Кто-то бросил фразу, ставшую банальной: от прошлого не уйдешь. Я попытался, но оно все-таки догнало беглеца. Я уже ничей. Я стою между двумя мирами, и, как это ни парадоксально, я все-таки не знаю, какой же действительно мой. Только воля моя тверда, она диктует: мой мир тот, где я есть-мыслю, существую, что-то делаю, — и другого у меня уже никогда не будет.
А прошлое — это калейдоскоп воспоминаний, цветные стеклышки, прихотливо рассыпанные на темном дне памяти — вне времени, вне пространства. Соберешь ли их? Собралось только одно — красивое словечко «Пришелец», или, еще лучше, «Пришлец» — по-древнему; теперь так не говорят.
«Значит, Землю все-таки посещали космические гости, профессор?»
«Значит, посещали, товарищи журналисты. Но не надо оваций, не надо шапок в газетах. Их никто не видел, этих гостей».
«А вы, профессор?»
«Что я? Я старый и озлобленный ученый, которому не могут утвердить паршивую смету. Мне сейчас не до гостей, товарищи журналисты. У меня план, у меня тема горит».
Не было этого интервью и никогда не будет. Как бы сказала в таком случае Инна: «Что я — псих, что ли?» Я не псих, я голоден, и впереди у меня овсяная каша и десяток дежурных острот по поводу моего злосчастного вегетарианства. Кстати, откуда оно? Вряд ли благоприобретенное, скорее, оттуда, с моей планеты. Интересно, там все вегетарианцы или только немногие, как и на Земле? Льщу себя надеждой, что все, иначе на то же замечание Инны придется ответить утвердительно.
— Николай Ильич, где больше калорий: в одуванчике или в ромашке? — начали остряки-самоучки, балагуры-весельчаки.
— Не знаю, друзья, не пробовал ни того, ни другого… Танечка, тарелку овсянки, кисель и сырники.
— Николай Ильич, говорят, в Америке есть общество вегетарианцев?
— Есть такое. Я почетный член этого общества. Даже диплом имею.
Тяжелый день сегодня. Изнервничался, устал, еле держусь — старею. Надо бы лечь — все равно не работать. А перед глазами туман, лица ребят расплываются.
— Вам плохо, Николай Ильич? Давайте мы вас домой отвезем.
— Обойдется.
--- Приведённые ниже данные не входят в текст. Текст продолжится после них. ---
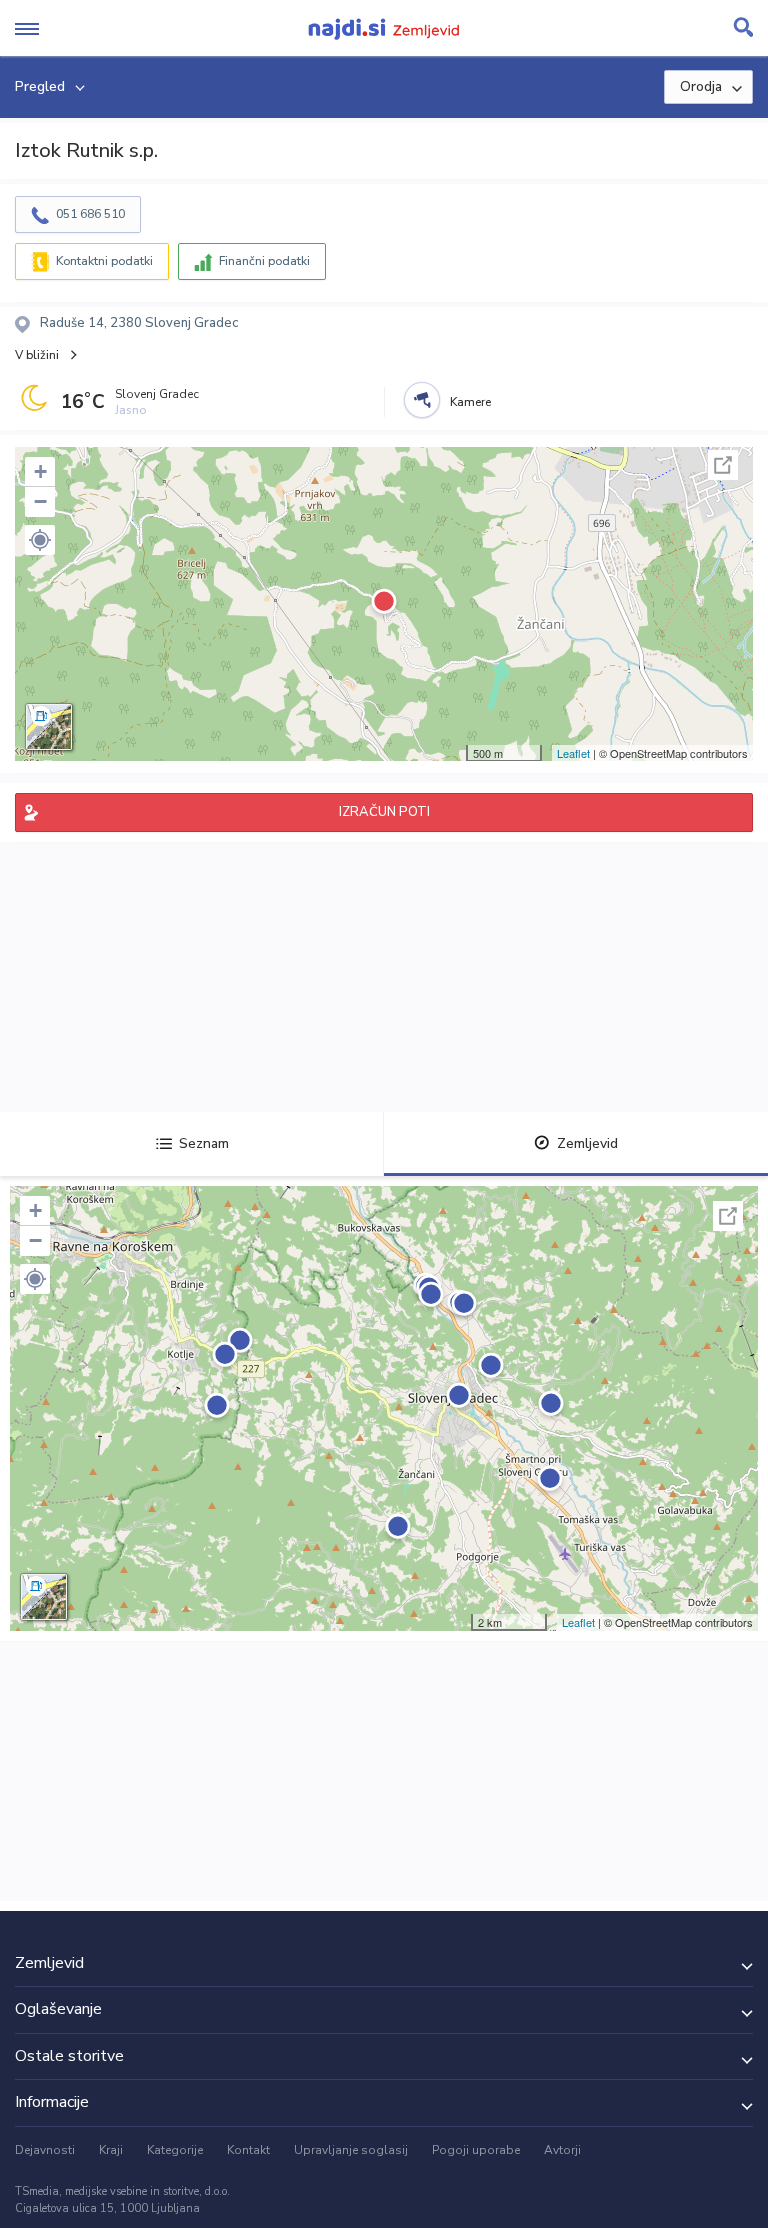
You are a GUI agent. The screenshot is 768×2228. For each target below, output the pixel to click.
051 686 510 (90, 214)
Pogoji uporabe (476, 2150)
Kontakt (248, 2150)
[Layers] (49, 727)
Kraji (111, 2150)
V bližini (37, 355)
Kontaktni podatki (104, 261)
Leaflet (573, 753)
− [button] (40, 501)
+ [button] (40, 471)
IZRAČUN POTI (384, 812)
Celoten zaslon (723, 465)
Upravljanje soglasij (351, 2150)
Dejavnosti (45, 2150)
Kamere (470, 402)
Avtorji (562, 2150)
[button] (40, 540)
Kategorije (175, 2150)
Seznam (204, 1143)
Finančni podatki (264, 261)
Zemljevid (587, 1143)
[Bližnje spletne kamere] (422, 400)
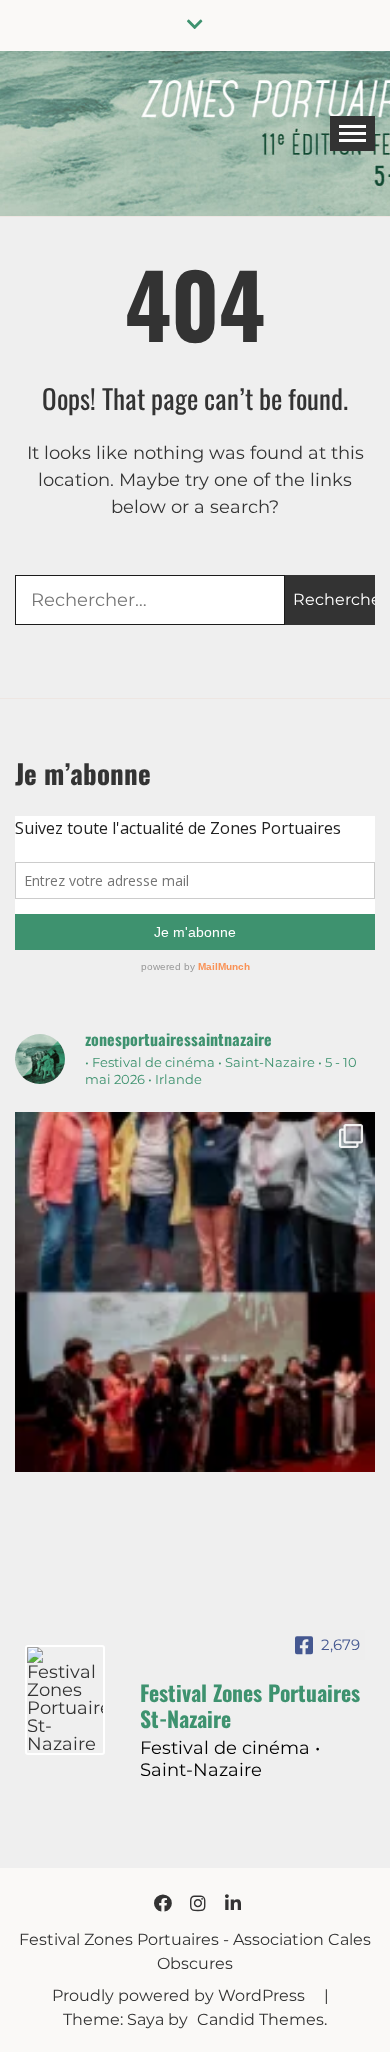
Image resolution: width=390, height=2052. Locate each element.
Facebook (163, 1903)
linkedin (233, 1903)
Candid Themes (260, 2019)
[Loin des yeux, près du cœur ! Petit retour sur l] (195, 1292)
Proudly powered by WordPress (180, 1995)
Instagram (198, 1903)
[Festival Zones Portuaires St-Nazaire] (65, 1700)
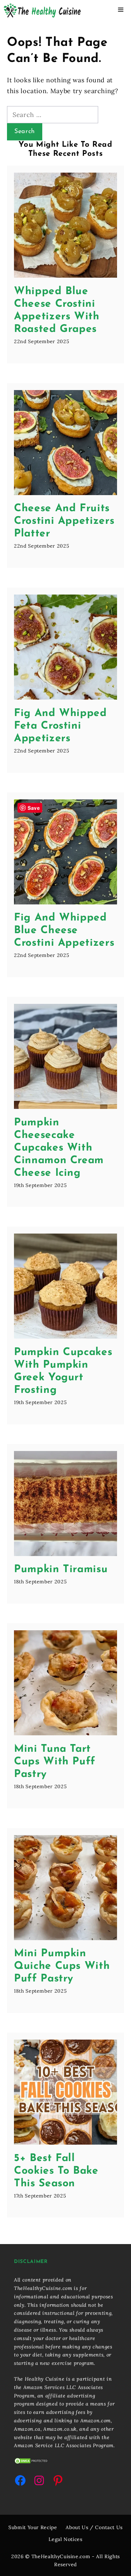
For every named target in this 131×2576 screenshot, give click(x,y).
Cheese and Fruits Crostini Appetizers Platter (64, 521)
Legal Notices (65, 2539)
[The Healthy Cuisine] (42, 10)
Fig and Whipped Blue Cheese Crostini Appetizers (64, 930)
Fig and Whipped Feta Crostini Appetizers (60, 726)
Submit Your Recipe (32, 2527)
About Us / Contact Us (94, 2527)
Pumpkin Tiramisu (61, 1569)
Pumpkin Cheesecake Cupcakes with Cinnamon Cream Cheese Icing (59, 1148)
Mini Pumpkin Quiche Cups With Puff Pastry (62, 1966)
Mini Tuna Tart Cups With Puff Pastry (54, 1762)
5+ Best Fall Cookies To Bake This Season (56, 2171)
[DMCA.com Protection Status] (31, 2462)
Я посижу немного.
Гуще туман, темнее. Он клубится, как облака за окном самолета, синеет, как туча перед грозой. И в нем медленно гаснет звук. Сначала привычный гул зала, потом смешки за соседним столом, потом вдруг прорвавшаяся чья-то случайная фраза: «Книгу сейчас читаю — не оторвешься. „Охотники за головами“.. Читал?»
Ответа я не слышу. Только эта фраза повисла перед глазами, словно световое табло на доме «Известий» в Москве. Но и она гаснет, а из синей темноты выплывает что-то зеленое и бескрайнее. Море?
2
— Лес. Будем снижаться.
Вертолет с ходу пробил облака и ровно застрекотал над огромным лесным массивом — ни конца, ни края.
— Это где-то здесь.
— Как ты определил?
— Сработало запоминающее устройство. Мы были здесь в прошлый раз.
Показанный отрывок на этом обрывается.